• Assignment
From the data underneath, reproduce exactly the stretch that begins at the line with "Πανελλαδικες (148, 56)" and ends after the line with "Νεοελληνική Λογοτεχνία (121, 95)".

• Collected data entries
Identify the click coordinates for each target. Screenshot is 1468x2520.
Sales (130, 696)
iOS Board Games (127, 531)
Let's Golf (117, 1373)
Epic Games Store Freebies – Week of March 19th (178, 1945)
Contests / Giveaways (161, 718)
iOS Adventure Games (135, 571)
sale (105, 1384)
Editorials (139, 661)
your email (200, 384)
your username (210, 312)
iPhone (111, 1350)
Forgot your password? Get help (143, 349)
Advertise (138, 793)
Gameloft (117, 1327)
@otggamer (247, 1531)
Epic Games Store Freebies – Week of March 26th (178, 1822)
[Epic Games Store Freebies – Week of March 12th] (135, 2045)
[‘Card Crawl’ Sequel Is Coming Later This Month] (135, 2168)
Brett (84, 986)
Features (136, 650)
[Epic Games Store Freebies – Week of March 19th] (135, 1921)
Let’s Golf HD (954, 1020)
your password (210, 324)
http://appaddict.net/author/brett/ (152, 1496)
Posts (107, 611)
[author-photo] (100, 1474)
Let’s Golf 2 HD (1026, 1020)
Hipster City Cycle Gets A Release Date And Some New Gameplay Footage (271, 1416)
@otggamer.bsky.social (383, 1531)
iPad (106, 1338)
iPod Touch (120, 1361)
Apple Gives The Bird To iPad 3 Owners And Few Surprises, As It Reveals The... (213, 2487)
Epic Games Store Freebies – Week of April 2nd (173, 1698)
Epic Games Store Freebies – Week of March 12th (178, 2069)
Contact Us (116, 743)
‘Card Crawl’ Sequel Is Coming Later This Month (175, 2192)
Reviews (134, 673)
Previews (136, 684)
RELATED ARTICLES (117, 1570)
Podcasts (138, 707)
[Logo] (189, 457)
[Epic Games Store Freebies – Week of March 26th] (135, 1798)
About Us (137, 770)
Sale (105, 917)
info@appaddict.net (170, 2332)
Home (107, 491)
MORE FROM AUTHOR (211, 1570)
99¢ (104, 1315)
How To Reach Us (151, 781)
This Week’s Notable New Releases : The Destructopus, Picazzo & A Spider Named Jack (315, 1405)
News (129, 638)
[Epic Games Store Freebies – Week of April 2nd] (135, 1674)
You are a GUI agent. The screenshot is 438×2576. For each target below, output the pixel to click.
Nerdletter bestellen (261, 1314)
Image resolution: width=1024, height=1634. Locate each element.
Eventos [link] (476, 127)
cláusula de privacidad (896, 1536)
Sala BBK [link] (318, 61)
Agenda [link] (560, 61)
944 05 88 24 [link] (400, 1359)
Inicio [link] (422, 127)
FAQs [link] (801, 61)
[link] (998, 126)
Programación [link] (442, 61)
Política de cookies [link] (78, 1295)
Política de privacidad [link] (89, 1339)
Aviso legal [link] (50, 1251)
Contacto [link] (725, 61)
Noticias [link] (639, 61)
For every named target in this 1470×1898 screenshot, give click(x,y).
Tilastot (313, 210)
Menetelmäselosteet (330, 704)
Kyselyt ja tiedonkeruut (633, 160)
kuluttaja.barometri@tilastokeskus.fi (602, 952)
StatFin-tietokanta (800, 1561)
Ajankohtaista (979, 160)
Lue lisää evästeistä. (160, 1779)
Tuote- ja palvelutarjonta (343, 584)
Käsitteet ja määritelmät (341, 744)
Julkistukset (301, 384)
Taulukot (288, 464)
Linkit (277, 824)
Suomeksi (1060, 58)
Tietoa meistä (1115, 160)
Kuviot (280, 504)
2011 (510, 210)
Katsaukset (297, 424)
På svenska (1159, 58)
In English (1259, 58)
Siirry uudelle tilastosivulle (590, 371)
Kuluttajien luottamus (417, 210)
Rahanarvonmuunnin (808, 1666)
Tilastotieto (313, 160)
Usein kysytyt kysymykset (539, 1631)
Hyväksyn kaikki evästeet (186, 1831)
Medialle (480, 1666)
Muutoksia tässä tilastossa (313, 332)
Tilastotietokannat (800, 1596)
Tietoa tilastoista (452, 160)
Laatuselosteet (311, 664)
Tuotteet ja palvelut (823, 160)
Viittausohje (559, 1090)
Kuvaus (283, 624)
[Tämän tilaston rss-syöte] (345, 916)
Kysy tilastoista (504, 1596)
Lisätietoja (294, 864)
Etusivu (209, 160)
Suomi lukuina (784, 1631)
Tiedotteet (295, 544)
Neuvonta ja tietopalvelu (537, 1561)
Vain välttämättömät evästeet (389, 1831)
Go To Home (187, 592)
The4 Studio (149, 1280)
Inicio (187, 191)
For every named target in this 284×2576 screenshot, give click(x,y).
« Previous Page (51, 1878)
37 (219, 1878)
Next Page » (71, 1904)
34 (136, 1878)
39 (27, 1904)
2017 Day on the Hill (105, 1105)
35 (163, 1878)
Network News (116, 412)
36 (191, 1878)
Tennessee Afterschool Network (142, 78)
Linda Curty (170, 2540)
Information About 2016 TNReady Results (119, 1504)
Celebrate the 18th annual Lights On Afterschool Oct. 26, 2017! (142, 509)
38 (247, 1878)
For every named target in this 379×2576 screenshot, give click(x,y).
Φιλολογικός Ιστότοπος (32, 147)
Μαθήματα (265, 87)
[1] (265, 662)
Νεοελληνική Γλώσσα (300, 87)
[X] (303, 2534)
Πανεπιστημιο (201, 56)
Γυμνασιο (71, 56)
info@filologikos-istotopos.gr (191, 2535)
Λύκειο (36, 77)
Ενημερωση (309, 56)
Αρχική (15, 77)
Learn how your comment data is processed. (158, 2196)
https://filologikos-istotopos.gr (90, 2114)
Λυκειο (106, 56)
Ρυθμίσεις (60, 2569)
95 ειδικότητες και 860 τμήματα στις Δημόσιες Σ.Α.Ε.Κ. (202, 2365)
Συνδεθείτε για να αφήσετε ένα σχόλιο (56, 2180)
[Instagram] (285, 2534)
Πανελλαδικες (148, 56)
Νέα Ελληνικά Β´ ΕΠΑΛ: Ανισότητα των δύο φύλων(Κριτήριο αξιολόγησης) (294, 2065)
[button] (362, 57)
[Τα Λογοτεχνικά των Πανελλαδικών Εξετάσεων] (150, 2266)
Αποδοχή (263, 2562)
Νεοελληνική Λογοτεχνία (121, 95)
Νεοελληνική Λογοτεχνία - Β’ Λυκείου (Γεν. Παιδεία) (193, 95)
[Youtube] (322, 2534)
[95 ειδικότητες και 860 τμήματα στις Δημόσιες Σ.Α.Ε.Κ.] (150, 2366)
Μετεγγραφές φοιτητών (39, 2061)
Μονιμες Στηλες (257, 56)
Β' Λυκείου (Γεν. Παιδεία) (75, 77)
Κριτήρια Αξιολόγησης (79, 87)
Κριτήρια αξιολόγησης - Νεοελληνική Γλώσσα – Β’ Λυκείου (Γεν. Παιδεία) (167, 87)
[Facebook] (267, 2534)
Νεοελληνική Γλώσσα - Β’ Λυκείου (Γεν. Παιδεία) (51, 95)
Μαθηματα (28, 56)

• Exercise answer
Πανελλαδικες (148, 56)
Νέα Ελληνικά Β´ ΕΠΑΛ: Ανισότητα των δύο φύλων(Κριτήριο αξιολόγησης) (294, 2065)
[button] (362, 57)
[Τα Λογοτεχνικά των Πανελλαδικών Εξετάσεων] (150, 2266)
Αποδοχή (263, 2562)
Νεοελληνική Λογοτεχνία (121, 95)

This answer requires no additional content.